Why are inflections bad?



  • Jeff Peters
    Is it bad if there are very small inflections, under 5pt? I can't add point to some of my Beziers without breaking the roundness of the design.

    Actually, you can. You just set your other points higher up in the curve, like you did on the form to the right.
  • Jens Kutilek
    This last example is not an inflection point but an extremum point (as are a couple of the earlier examples in this thread).
  • Vasil Stanev
    I did a test export of my Ornatis :) to see how it looks in Adobe Illustrator, and to my surprise, despite much attention to detail the Beziers still look bumpy at some places.

    I do not know exactly if it is a feature of exporting to TTF in FL5 or if it is due to squeezing the font in under 700 pt hight, but even if I slightly disrespect the rule of the golden triangle and/or have an inflection, the program gets a mind of its own how to render it. I was unable to export an OTF.
    So, this is a way, in my particular case, in which inflections are bad.
  • Thomas Phinney
    @Vasil Stanev
    That is all about PS > TT curve conversion, with integer units, of very fine details relative to the UPM. The problems occur regardless of inflections. The lower circled problem has no inflection, and other bulges and irregularities are occurring without inflections.

    Those tick marks in your glyph window are only 10 units apart. Regardless of tool, that is a tricky situation with that level of detail, and changing font formats.

    You might try:
    • increasing your UPM
    • using OTF instead of TTF so as to avoid the curve conversion
    • converting your curves to TTF in the font editor and then manually fixing them up (painful, but FLS 5 does support TT editing) 
    • do the same export in FontLab VI instead of 5 (better built-in TT conversion)

  • Vasil Stanev
    @Thomas Phinney Thank You for the input, will try some of these methods out. Most probably increasing the UPM.
  • Thomas Phinney
    Where I wrote “changing font formats” I could have written more specifically “changing the glyph curve format.”
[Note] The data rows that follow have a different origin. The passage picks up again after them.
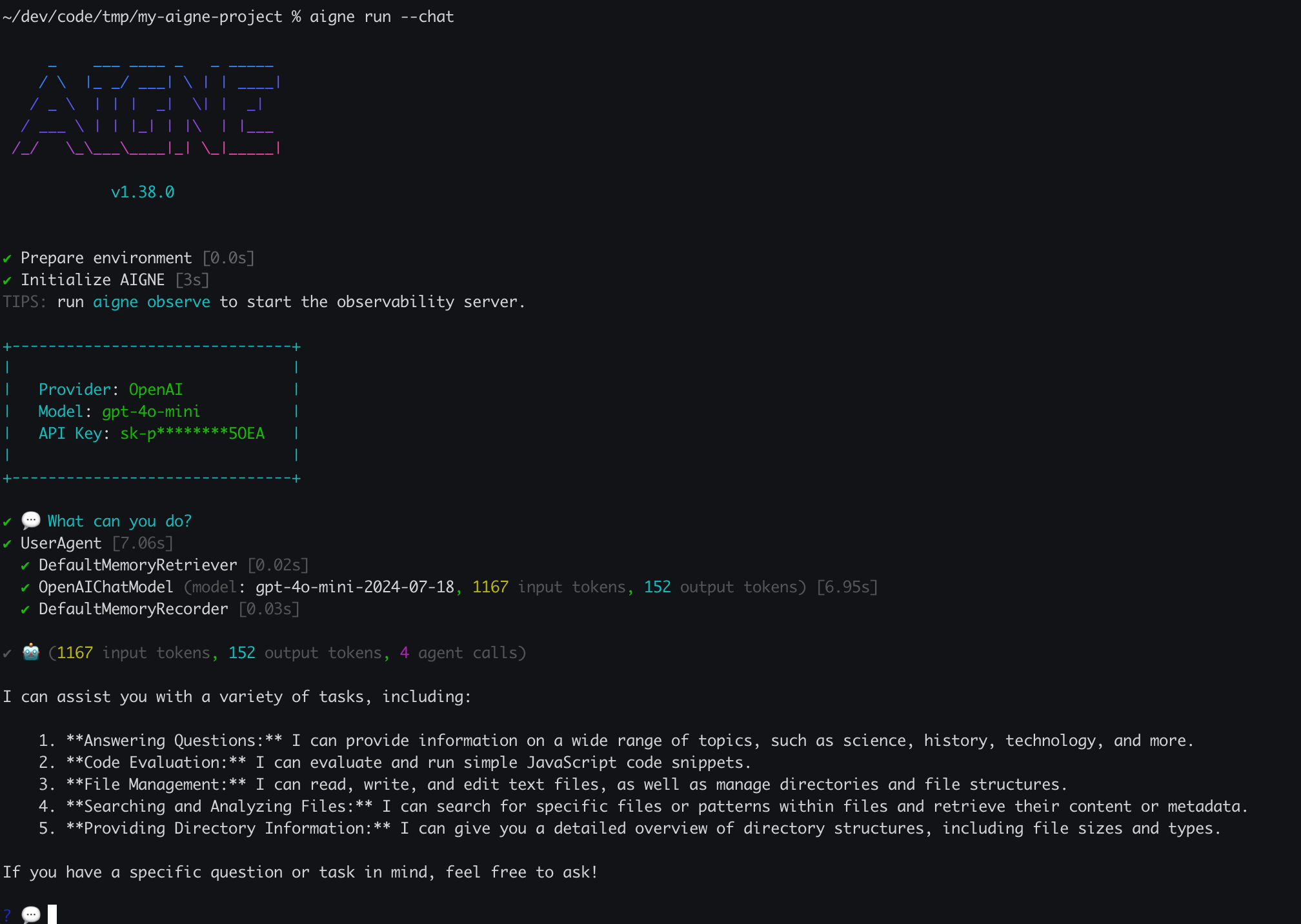
Task: Click the speech bubble icon at the input prompt
Action: pyautogui.click(x=31, y=914)
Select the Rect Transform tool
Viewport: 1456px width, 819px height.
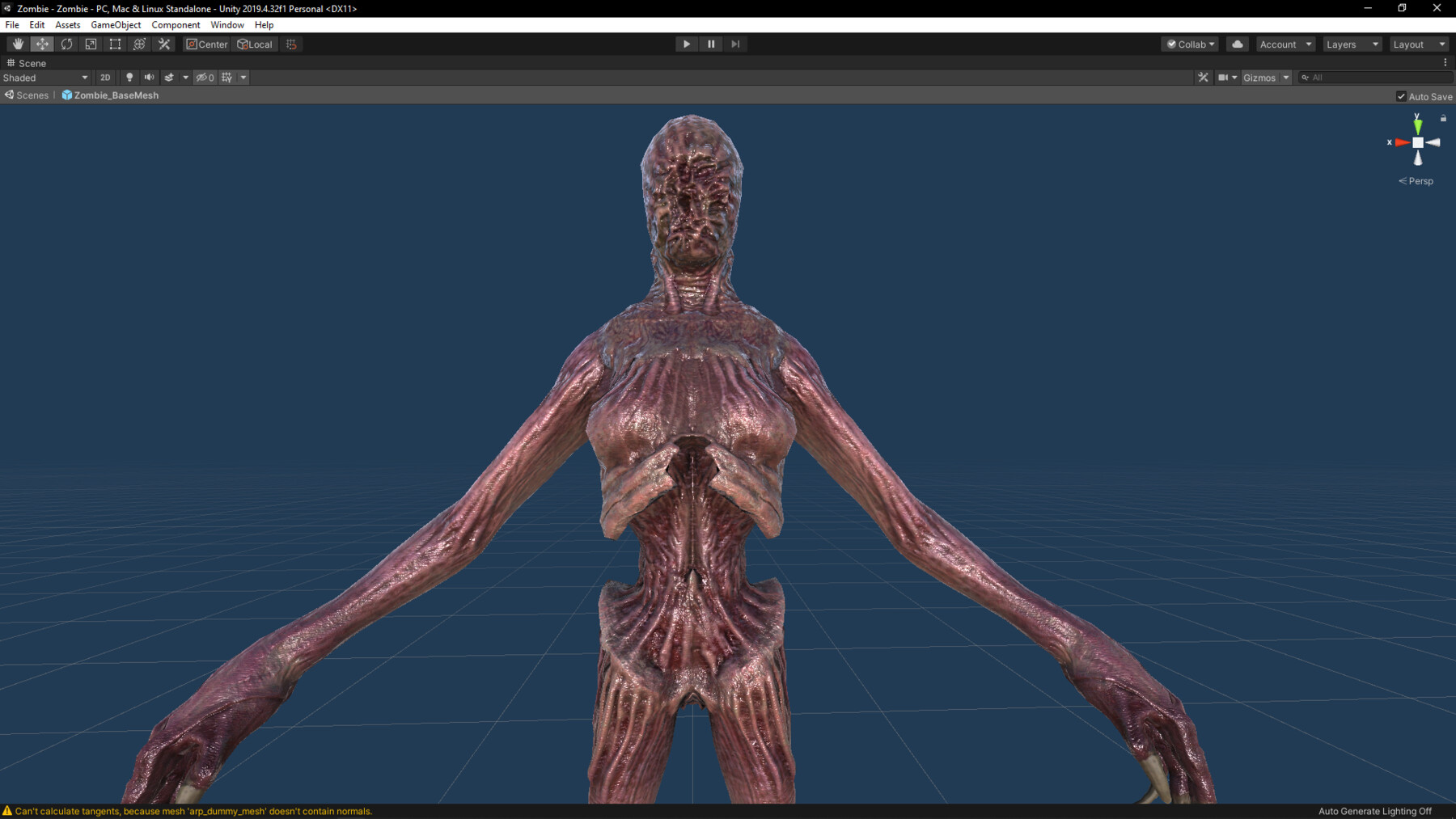pos(115,44)
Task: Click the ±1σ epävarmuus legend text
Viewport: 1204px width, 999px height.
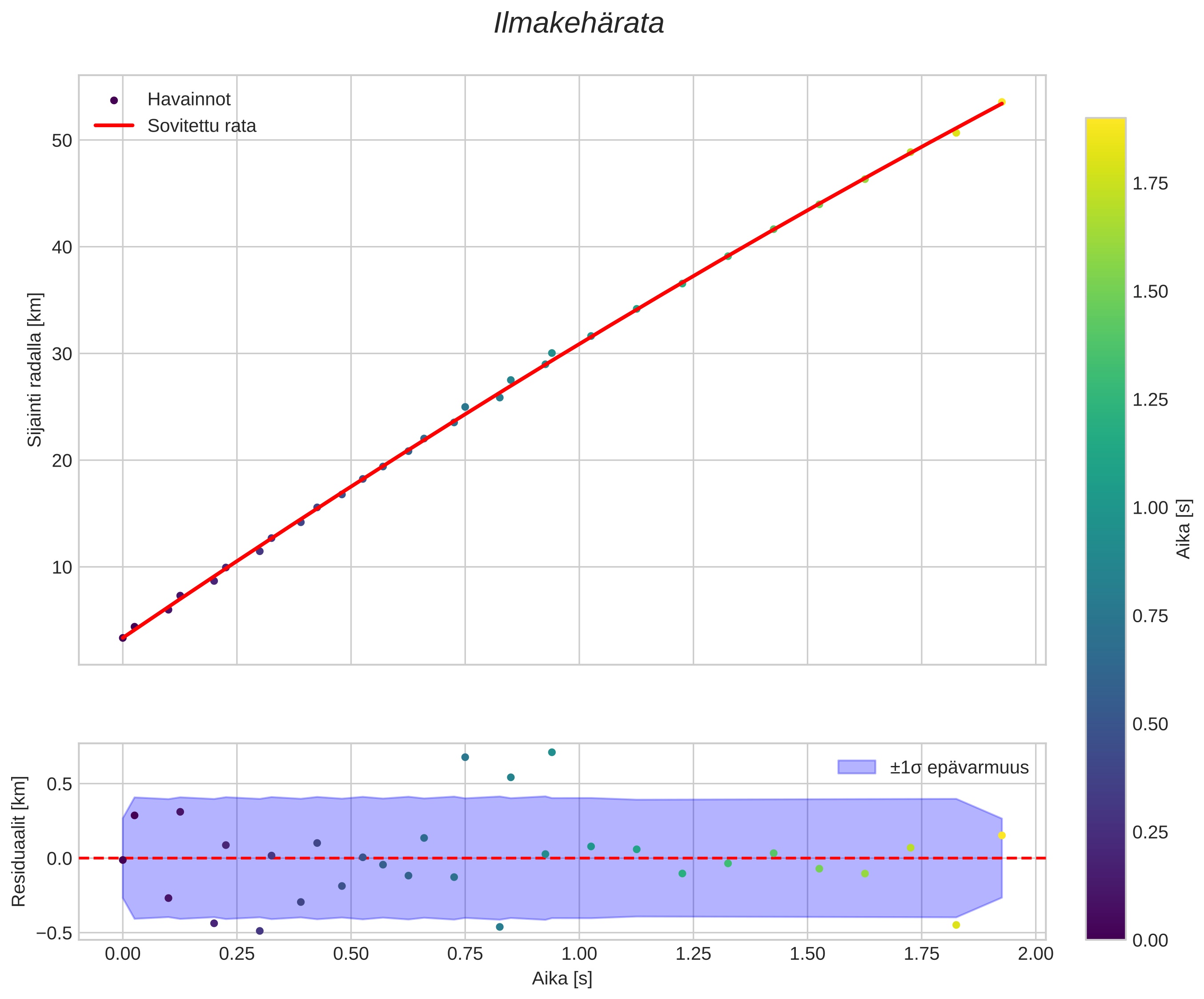Action: coord(959,768)
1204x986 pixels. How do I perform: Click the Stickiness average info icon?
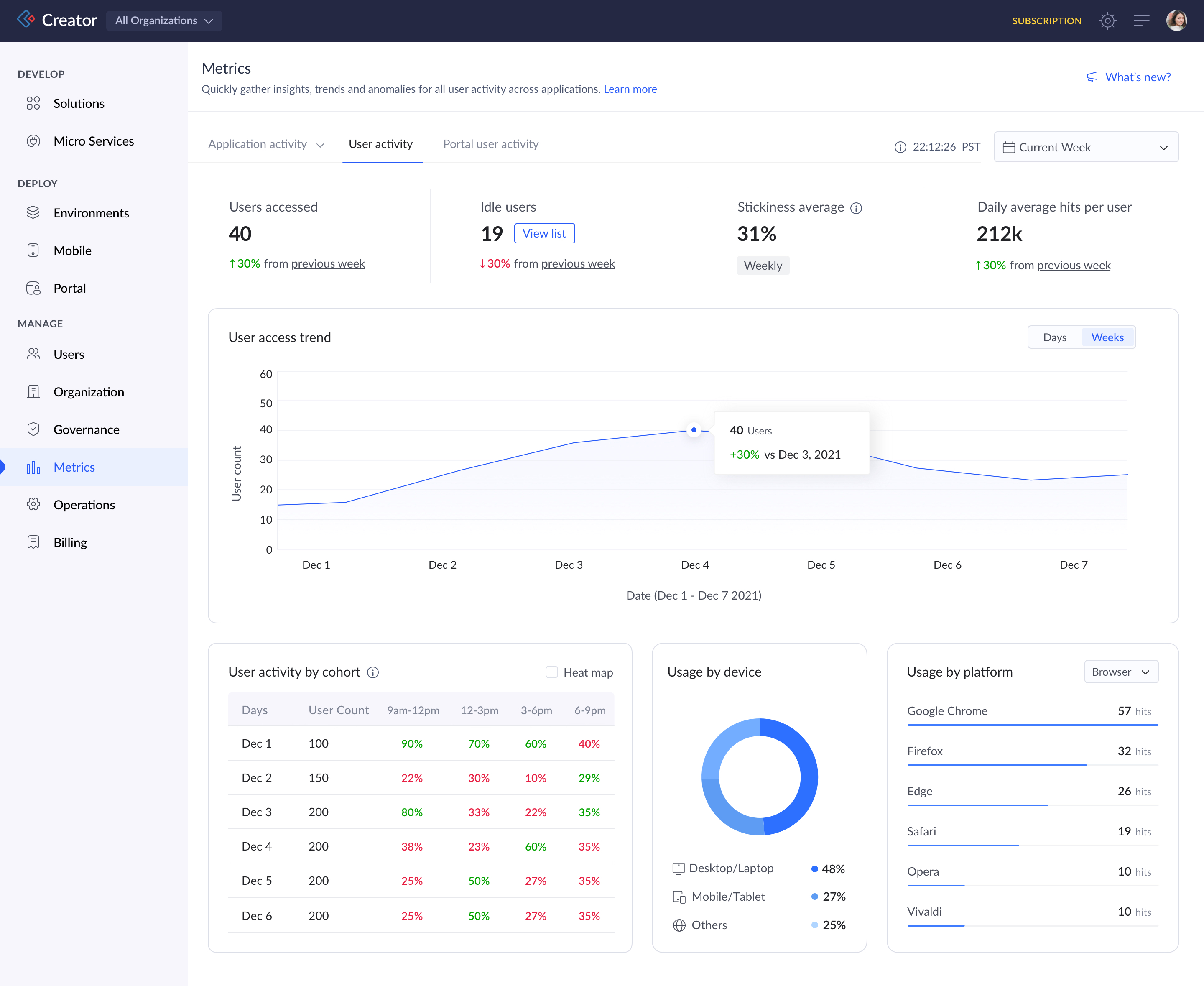(856, 208)
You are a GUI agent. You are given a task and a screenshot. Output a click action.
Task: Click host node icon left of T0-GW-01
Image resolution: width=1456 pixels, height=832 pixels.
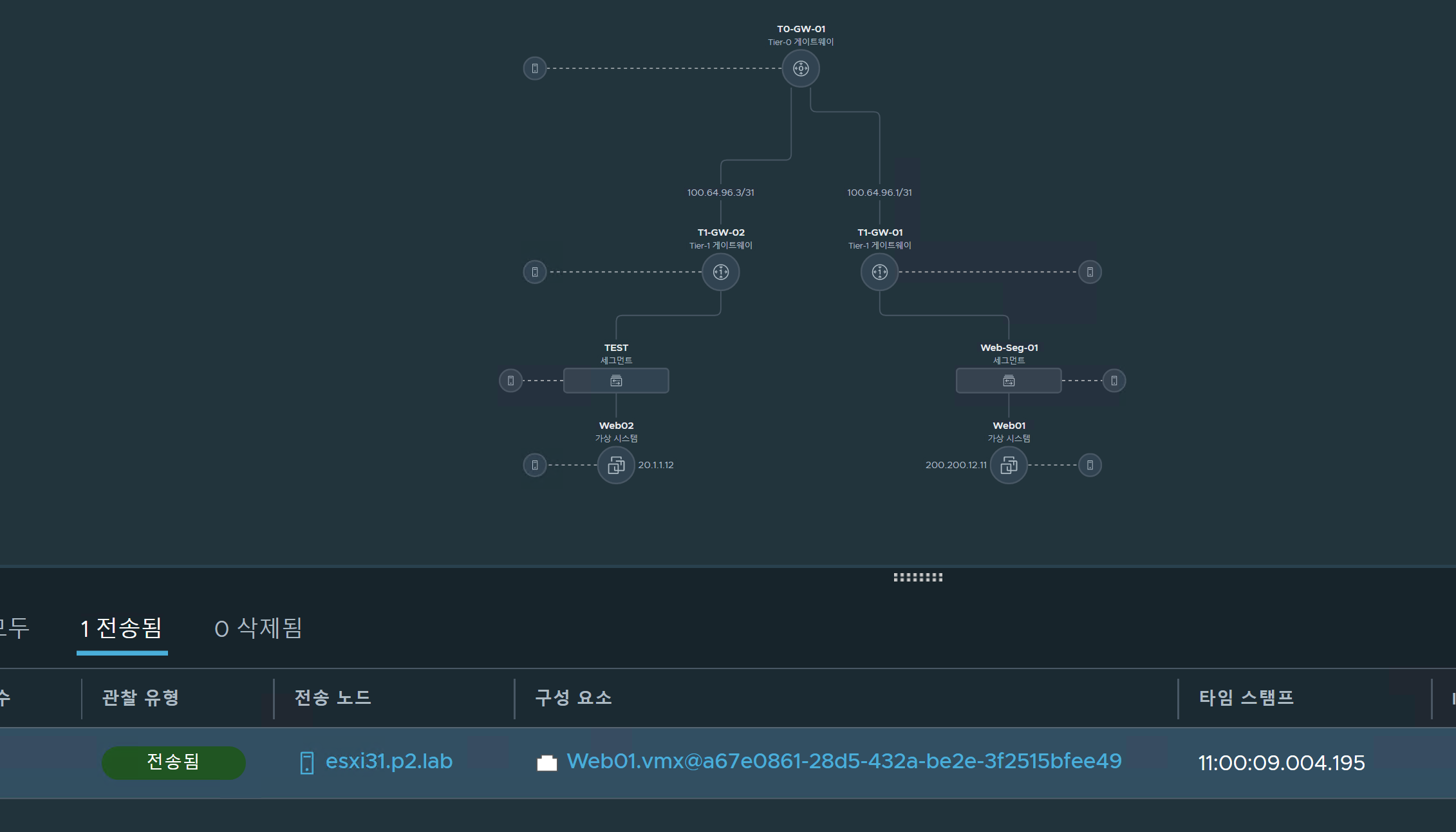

    In *theory* you can go from TrueType to PostScript curves losslessly. That is, the math converts cleanly. But even that is subject to rounding error if the curves have to be constrained to the grid.

    (FontLab VI offers you the option of higher precision at output time with PS curves, but that comes with the cost of larger font file size.)

    But going from PostScript to TrueType is not inherently lossless.

    And worse, going either direction is normally subject to rounding error for the off-curve points. If your curve details are so fine that you are working close to individual grid points... ugh.
  • Chris Lozos
    Chris Lozos Posts: 1,458
    I rarely design a font at less than 2000 UPM any more.